New Treatment for Hemophilic Joint Disease Granted Orphan Drug Status by FDA

New Treatment for Hemophilic Joint Disease Granted Orphan Drug Status by FDA

The U.S. Food and Drug Administration (FDA) recently granted orphan drug status to rofecoxib (TRM-201), an non-opioid investigational pain treatment for hemophilic arthropathy (HA, a hemophilia degenerative joint disease) under development by Tremeau Pharmaceuticals.

Rofecoxib is a COX-2 selective non-steroidal anti-inflammatory drug (NSAID) with a well-established efficacy profile. It is the first (and only) product created for the treatment of degenerative joint disease in patients with hemophilia.

The drug candidate is a non-narcotic analgesic with no effect on bleeding time relative to placebo and with a demonstrated reduced risk of gastrointestinal bleeding compared to traditional NSAIDs, according to the pharmaceutical company.

“Being granted an orphan drug designation for rofecoxib by FDA is an important regulatory milestone for Tremeau and affirms our strategy of providing non-opioid pain treatments for rare diseases like hemophilic arthropathy,” Bradford C. Sippy, chief executive officer of Tremeau, said in a press release.

“Combined with our ongoing conversations with FDA of our proposed development plan for rofecoxib, we are well positioned to move forward with the development and introduction of rofecoxib for this specific use,” he added.

HA occurs in patients with hemophilia and is a consequence of recurrent bleeding within the joints. There are currently no medications for HA that have been approved or licensed in the United States.

Because hemophilia patients have a decreased or deficient coagulability of their blood (hypo-coagulability), they are also at heightened risk for different types of hemorrhage, such as gastrointestinal (GI) bleeding.

Rofecoxib may also cause an increased risk of serious GI events, and it is not indicated for elderly patients and those with a past history of peptic ulcer disease and/or GI bleeding. Rofecoxib is not indicated in the setting of coronary artery bypass graft (CABG) due to the increased risk of cardiovascular thrombotic events, including myocardial infarction and stroke.

Due to these adverse effects and its impact on platelet aggregation, traditional NSAIDs have been avoided for HA patients, and high potency opioids have typically been used as the standard of care in the treatment of HA. But rofecoxib might change this scenario.
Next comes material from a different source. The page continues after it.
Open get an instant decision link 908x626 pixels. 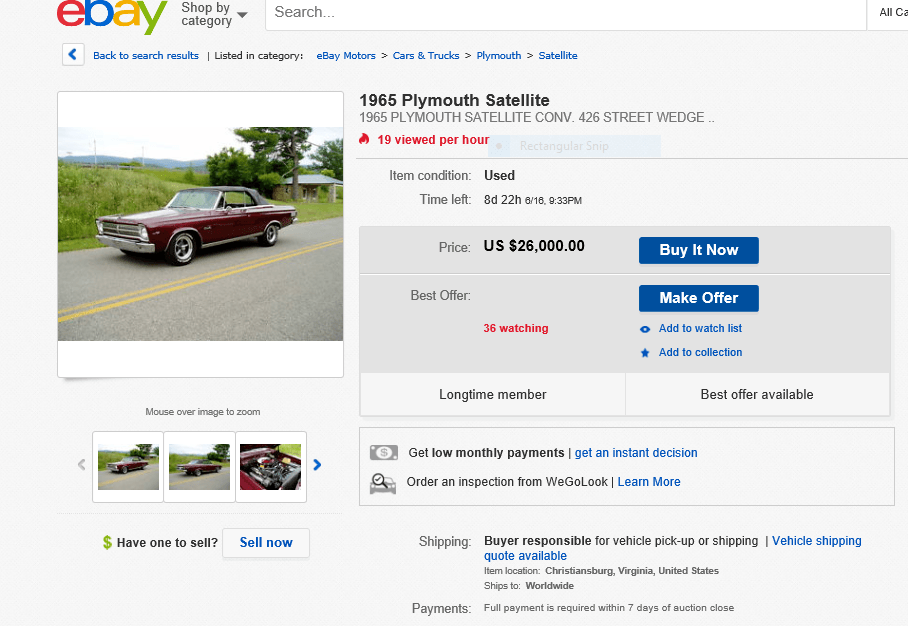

“I avoid using traditional NSAIDs in my hemophilia patients due to their adverse effect on platelet function,” said Dr. Stacy Croteau, MD, MMS, associate director of the Boston Hemophilia Center. “With its well characterized, non-narcotic efficacy profile and lack of anti-platelet effect, rofecoxib is potentially well-suited for patients suffering from hemophilic arthropathy.”

The FDA grants orphan drug status to investigational treatments for rare diseases (conditions that affect fewer than 200,000 people in the U.S.) and provides up to seven years of market exclusivity, as well as incentives, tax credits, and waivers.